Why Stopping the Bad Isn’t Good Enough

Good kids, that’s what we want. So we post rules and plan consequences and reward behaviors to stop the bad. But this isn’t enough. 

“Go,” Jesus said, “and make disciples.”

He was ushering in a new kingdom, one based not on codes, but on the outpouring of the heart. So as we approach the summer season, where adults invite kids to camps and vacation Bible schools, how can we aim for the highest goal—to help kids be like Jesus and follow him? Here are some ideas to consider:

  • Search for the image of God. I’m glad I taught at a prison toward the beginning of my career. Because there, I had to come to grips. My students had murdered and raped and robbed. They had committed larceny and fraud and arson.  I knew all this. And I knew one other thing—that I couldn’t teach without love. But how could I love these classes?

“Look for my image”—this is what I heard God say to me one day as I prayed. 

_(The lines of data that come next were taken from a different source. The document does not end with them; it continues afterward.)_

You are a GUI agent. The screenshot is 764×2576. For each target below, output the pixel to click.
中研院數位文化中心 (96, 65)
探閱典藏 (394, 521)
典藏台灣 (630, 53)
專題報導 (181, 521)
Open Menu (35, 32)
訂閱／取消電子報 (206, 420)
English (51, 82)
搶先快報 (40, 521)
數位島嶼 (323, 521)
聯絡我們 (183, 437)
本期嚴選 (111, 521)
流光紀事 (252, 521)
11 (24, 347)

So, I did. And I found a trace of mercy here, incredible creativity there. The more I looked, the more I found—love for a son growing up without a father, grief for a daughter gone wayward, and kindness toward a newly-sentenced inmate. 

There’s no question. These images of God were marred, deeply marred. But, in me, the image of God is also marred, deeply marred.

Learning to turn toward the image of God in people helped me later when I taught middle school bullies and when I worked with parents who neglected their children. Over and over, I found that calling out the image of God gives people hope.

  • Use misbehavior to find gifts. I’ve come to believe that misbehaviors are often the misuse of gifts—that bossiness is the backside of leadership, that students full of high drama are especially expressive, that students who lead cliques and gangs are socially astute. My impulse is to put a hammer to these students. But while issuing detentions stops the bad, it doesn’t develop gifts.

    If you want to turn the talents of bad kids in your Sunday school class toward the kingdom, if you want to make disciples, follow the example of Barnabas. When he visited the church in Antioch (Acts 11), he could have focused on the ways this church, with its new believers and challenges, was messing up. But Luke writes about what Barnabas did instead—Barnabas came and saw the grace of God and he was glad (v.23).

    Try pulling aside a bossy kid. Tell that kid—I’m excited about the leadership I see in you. I’d love to help you develop it. Could we meet now and again to talk about how to be a good leader?

I’ve never had a student say no.

  • Listen more than you talk. On Labor Day last year, I checked off a life goal. I walked across the Mackinac Bridge. By dawn, thousands of us had gathered at the foot of the bridge.


“How does this work?” someone beside me asked.

But I didn’t know either, this being my first time. And then, far ahead of us a man climbed a ladder with a bullhorn.

“Now we’ll find out,” said my fellow walker.

And for the next ten minutes, the bullhorn man explained. At least, that’s what I think he was doing. But I’m not sure because the sound of the bullhorn was too weak to reach back into the crowd. Still, I was amazed at how people kept leaning forward, trying to hear. 

“What’s he saying?” my new friend asked. But I shrugged. And when he climbed down, most of us were still uninitiated. He had, however, covered the material.

Like the bullhorn man, we’ve got curricula to cover—in Sunday school and Bible school and at church camp. And there’s something satisfying about covering it. We’ve led students through the necessary texts and lessons. But while we’ve stayed true to the course, we often don’t know what they’re thinking.

The measure of learning is not what comes out of a teacher’s mouth; it’s what students say and do and believe. What counts is the meaning they uncover, not the material you cover. 

“Be quick to listen; slow to speak,” James says.

And teachers aren’t excluded.

What fun to teach a class of good kids. But how satisfying to help students take a step on the journey . . . and then another.